* Soal
Dalam bacaan tentang perubahan pengetahuan, apa sebutan Toulmin untuk konsep, gagasan, gambaran, dan teori yang saling berhubungan dalam struktur kognitif?

* Bacaan Latihan
===============

Struktur kognitif merupakan suatu sistem yang saling berkaitan. Konsep, gagasan, gambaran, teori, dan sebagainya yang membentuk struktur kognitif saling berhubungan satu dengan yang lain. Inilah yang oleh Toulmin disebut ekologi konseptual. Setiap pengetahuan yang baru harus juga cocok dengan ekologi konseptual tersebut, karena manusia cenderung untuk men­jaga stabilitas ekologi sistem tersebut. Kecenderungan ini dapat menghambat perkembangan pengetahuan.

5.      Faktor yang memungkinkan perubahan pengetahuan
Banyak situasi yang memaksa atau membantu seseorang untuk meng­adakan perubahan dalam pengetahuannya. Perubahan ini mengembangkan pengetahuan seseorang. Bettencourt menyebutkan beberapa situasi atau konteks yang membantu perubahan, yaitu: a) konteks tindakan, b) konteks membuat masuk akal, c) konteks penjelasan, dan d) konteks pembenaran (justifikasi).
Bila seseorang harus cepat bertindak atau memecahkan sesuatu secara terencana, ia akan terdorong untuk menganalisis situasi dan persoalan yang dihadapi. Dalam situasi seperti itu ia dapat bertindak secara efisien dan mem­bentuk pengetahuan atau konsep yang baru. Juga bila seseorang berhadapan dengan suatu persoalan atau kejadian baru yang tidak disangka-sangka, ia ditantang untuk mencari arti dan makna hal itu dengan menggunakan gagasan, ide-ide, maupun konsep-konsep yang telah ia punyai. Bila konsepnya tidak cocok, lalu ia terpaksa harus mengubah konsepnya. Dengan demikian ia mengembangkan pengetahuan yang baru.
Pertanyaan “Apa yang kamu maksudkan dengan ini, bagaimana kamu dapat menjelaskan hal ini?” memacu orang untuk mengkonstruksi sesuatu dan mengerti sesuatu. Juga bila seseorang harus mempertahankan dan mem­benarkan gagasannya terhadap kritikan orang lain, ia didorong untuk men­ciptakan konstruksi yang baru. Secara ringkas dapat dikatakan bahwa situasi atau konteks yang memaksa seseorang untuk menyadari “sesuatu”, dapat membantu orang itu mengubah atau paling sedikit memperkembangkan pengetahuannya. Dalam bidang pengajaran sains dan matematika, kadang perlu ditunjukkan persoalan atau gejala yang berlawanan dengan yang telah dipikirkan siswa. Gejala tersebut, yang dinamakan gejala anomali, dapat memacu siswa mengubah dan memperkembangkan pengetahuan mereka. Misalnya, bila kebanyakan siswa beranggapan bahwa benda padat selalu akan tenggelam dalam zat cair, tunjukkan kepada mereka gabus yang tidak tenggelam dalam air.

===============

* Item Hasil Ekstraksi

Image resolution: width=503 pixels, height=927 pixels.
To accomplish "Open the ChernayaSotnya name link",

===============

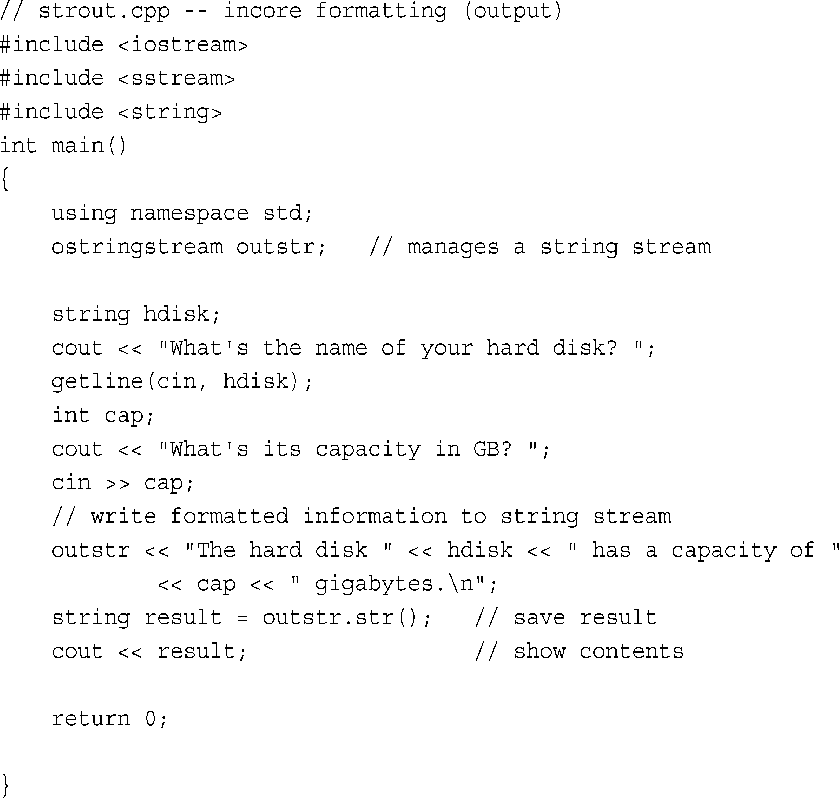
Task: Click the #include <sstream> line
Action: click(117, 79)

===============

* Jawaban Soal
Ekologi konseptual.